On the first day of the year 1863, President Abraham Lincoln issued his Emancipation Proclamation, stating: “I do order and declare that all persons held as slaves within said designated States, and parts of States, are, and henceforward shall be free.” Lincoln’s words, written in part in his cottage some 3.5 miles northeast of the White House, no doubt changed the course of history. But that was only the beginning. The future of abolition would extend well beyond the delivery of his Proclamation. It was in appreciation of this sentiment that — 150 years after Lincoln signed the document — the first Students Opposing Slavery International Summit was held at President Lincoln’s Cottage in Washington D.C.
Of course, one of Lincoln’s brave acts was denouncing slavery in the United States as the
“moral, social, and political evil” that it was.
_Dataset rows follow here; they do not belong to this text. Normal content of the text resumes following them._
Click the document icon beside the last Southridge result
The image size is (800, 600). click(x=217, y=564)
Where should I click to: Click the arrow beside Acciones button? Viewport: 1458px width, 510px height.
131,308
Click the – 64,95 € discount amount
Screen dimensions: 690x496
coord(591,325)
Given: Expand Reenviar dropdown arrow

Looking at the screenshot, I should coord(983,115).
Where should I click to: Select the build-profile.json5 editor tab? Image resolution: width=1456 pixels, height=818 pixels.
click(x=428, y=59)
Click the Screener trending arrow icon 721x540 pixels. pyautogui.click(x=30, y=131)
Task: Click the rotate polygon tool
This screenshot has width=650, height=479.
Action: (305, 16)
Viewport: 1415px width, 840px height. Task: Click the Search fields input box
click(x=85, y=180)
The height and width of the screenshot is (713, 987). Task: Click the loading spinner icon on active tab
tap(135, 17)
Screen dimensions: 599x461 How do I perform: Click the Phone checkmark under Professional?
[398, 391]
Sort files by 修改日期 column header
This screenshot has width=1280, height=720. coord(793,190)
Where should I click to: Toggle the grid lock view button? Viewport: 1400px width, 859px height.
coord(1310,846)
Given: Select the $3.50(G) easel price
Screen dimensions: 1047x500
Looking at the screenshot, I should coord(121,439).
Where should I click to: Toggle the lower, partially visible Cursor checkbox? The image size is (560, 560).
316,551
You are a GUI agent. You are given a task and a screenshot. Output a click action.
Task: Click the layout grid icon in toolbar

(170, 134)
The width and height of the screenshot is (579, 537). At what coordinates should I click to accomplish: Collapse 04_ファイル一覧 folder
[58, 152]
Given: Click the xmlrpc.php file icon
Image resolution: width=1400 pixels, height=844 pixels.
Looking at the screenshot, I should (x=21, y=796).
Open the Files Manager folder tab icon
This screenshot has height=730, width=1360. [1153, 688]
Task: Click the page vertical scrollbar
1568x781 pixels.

So too, it may be said that one of summit director Callie Hawkins’s brave acts was, on the occasion of the 150th anniversary of Lincoln’s Emancipation Proclamation, to create an event that unflinchingly showcased the truth: While Lincoln may have freed the slaves held by the Confederate states, leading the way to slavery’s abolition in the United States as a whole, he hardly ended the abominable practice everywhere and for all time. In pairing with Polaris, a Washington-based non-governmental organization, the summit’s main goal each year is to raise awareness to what Hawkins refers to not as “human trafficking,” but by a more striking term: “modern slavery.”